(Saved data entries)
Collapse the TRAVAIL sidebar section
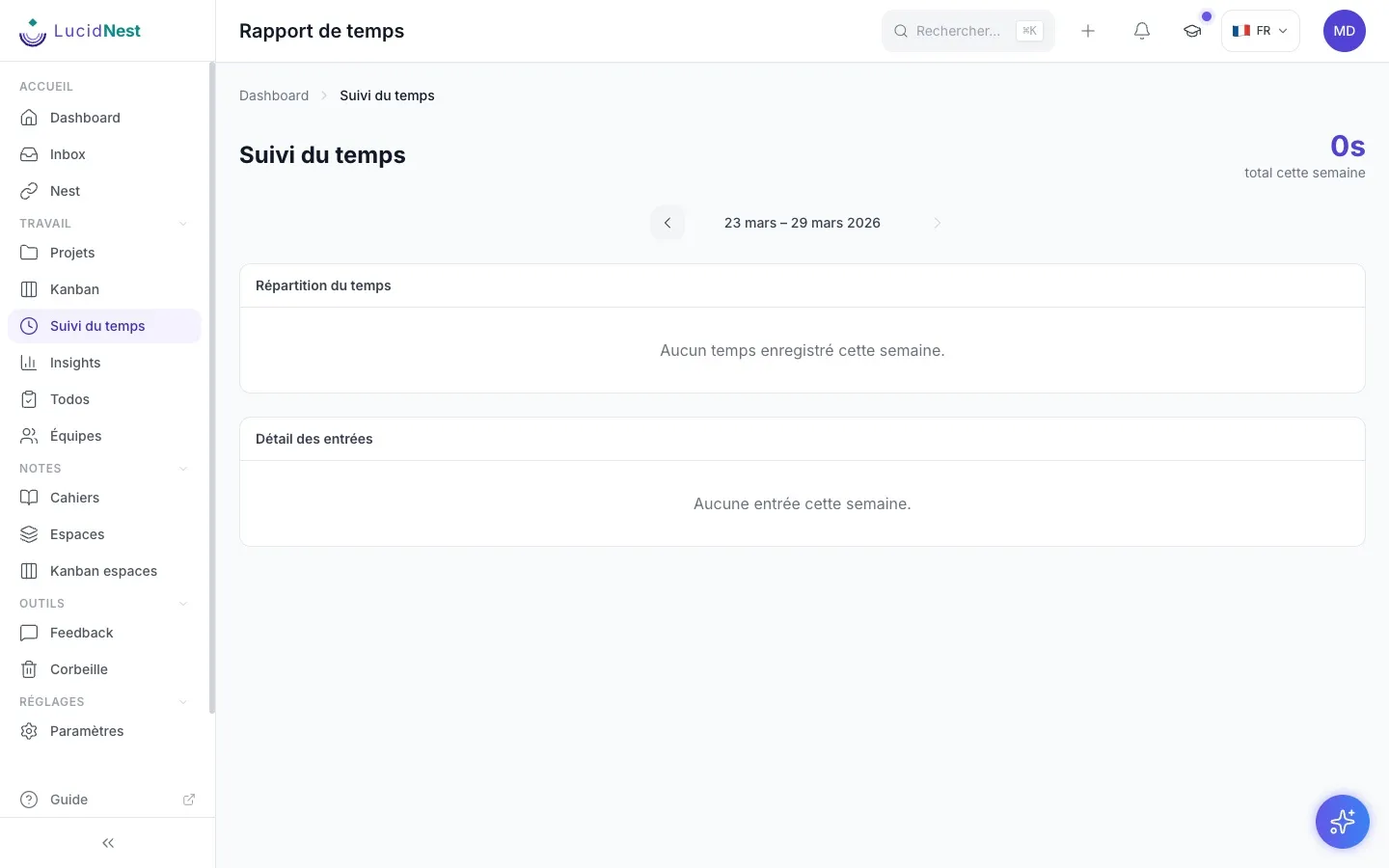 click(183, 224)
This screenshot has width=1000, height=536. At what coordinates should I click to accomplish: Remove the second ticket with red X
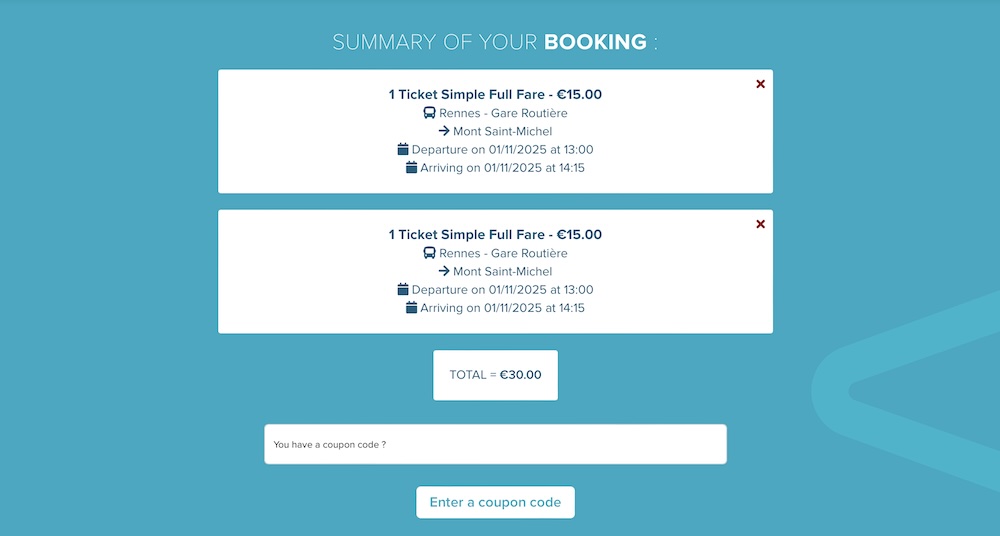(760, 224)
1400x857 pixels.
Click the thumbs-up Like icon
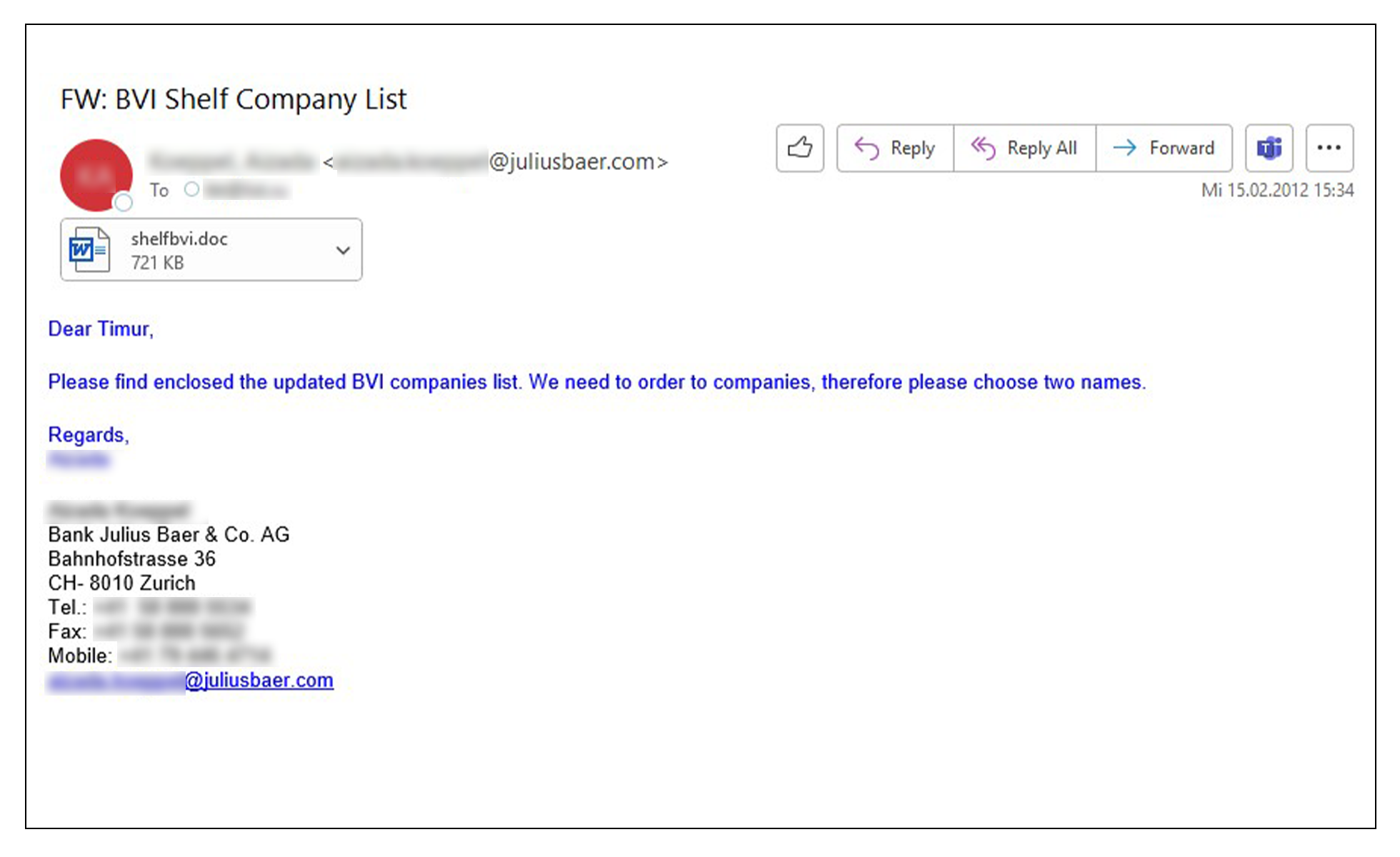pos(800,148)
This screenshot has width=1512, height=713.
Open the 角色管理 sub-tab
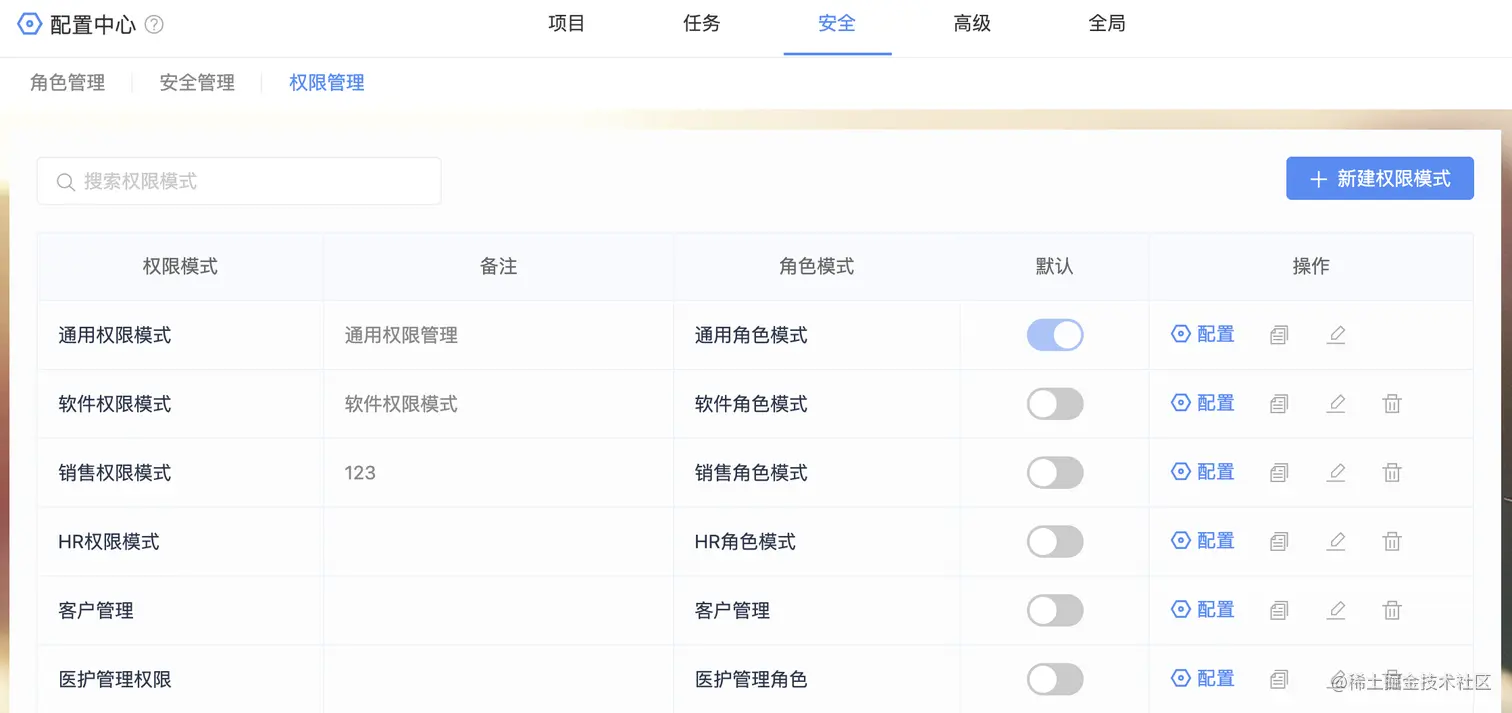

▶ _Problem statement_: Output the entries above exactly. Do not include the pictures.

▶ _Result of the task_:
Collapse the TRAVAIL sidebar section
 click(183, 224)
This screenshot has width=1000, height=536. At what coordinates should I click to accomplish: Remove the second ticket with red X
(760, 224)
1400x857 pixels.
Click the thumbs-up Like icon
pos(800,148)
This screenshot has width=1512, height=713.
Open the 角色管理 sub-tab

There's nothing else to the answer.